■ **Required action**: What you return must match the data exactly, line for line.

■ **Dataset records**:
※ ※ ※

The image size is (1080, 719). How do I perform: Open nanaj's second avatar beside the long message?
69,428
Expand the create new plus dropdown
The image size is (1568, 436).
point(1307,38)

※ ※ ※

■ **Completed task**:
The image size is (1080, 719). How do I perform: Open nanaj's second avatar beside the long message?
69,428
Expand the create new plus dropdown
The image size is (1568, 436).
point(1307,38)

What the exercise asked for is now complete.